Das Spannungsverhältnis zwischen diesen Verfassungsgütern sei unter Berücksichtigung des Toleranzgebots aufzulösen. Der Staat müsse aber ein angemessenes Verhältnis zu dem Gewicht und der Bedeutung des Grundrechts auf Glaubens- und Bekenntnisfreiheit und der Schwere des Eingriffs einerseits und dem Gewicht der ihn rechtfertigenden Gründe andererseits wahren. Die Entscheidung des Gesetzgebers für eine Pflicht, sich im Rechtsreferendariat in weltanschaulich-religiöser Hinsicht neutral zu verhalten, sei aber aus verfassungsrechtlicher Sicht zu respektieren.
Für die Verfassungsmäßigkeit des Verbots spreche trotz der Schwere des Eingriffs der Umstand, dass es sich auf wenige einzelne Tätigkeiten beschränke. Es gelte, soweit Referendare mit richterlichen Aufgaben betraut werden, bei der Wahrnehmung des staatsanwaltschaftlichen Sitzungsdienstes und bei der Übernahme justizähnlicher Funktionen. Rechtsreferendare haben insofern ebenso wie Beamte die Werte, die das Grundgesetz der Justiz zuschreibt, zu verkörpern. Der Umstand, dass sie sich in Ausbildung befänden und nach deren Abschluss womöglich Tätigkeiten ausüben, für die die dargestellten verfassungsrechtlichen Maßstäbe nicht greifen, führe zu keiner anderen Bewertung. Die Ableistung eines im Ergebnis vollwertigen Rechtsreferendariats bleibe weiterhin möglich.

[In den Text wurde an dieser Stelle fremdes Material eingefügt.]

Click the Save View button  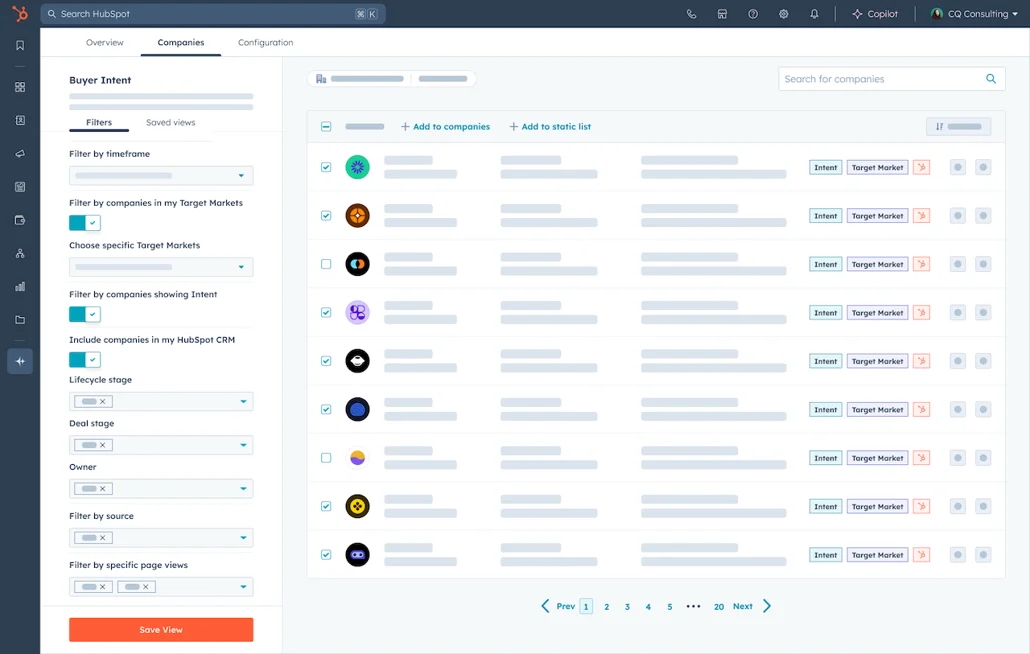pyautogui.click(x=161, y=629)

45 Satz 3 HBG stehe mit den Regelungen des Grundgesetzes in Einklang, sofern er verfassungskonform angewendet werde. Nach der Norm sei der christlich und humanistisch geprägten abendländischen Tradition des Landes Hessen bei der Entscheidung darüber, ob im Einzelfall ein neutrales Verhalten vorliegt, angemessen Rechnung zu tragen. Er ermögliche es jedoch auch, Sachverhalte mit unterschiedlichem religiösen Hintergrund dort gleich zu behandeln, wo dies – wie im Bereich der Justiz – verfassungsrechtlich notwendig sei.
Auch die Ausbildungsfreiheit und das allgemeine Persönlichkeitsrecht seien nicht verletzt, da hier ebenfalls die bei Art. 4 geltende Rechtfertigung heranzuziehen sei.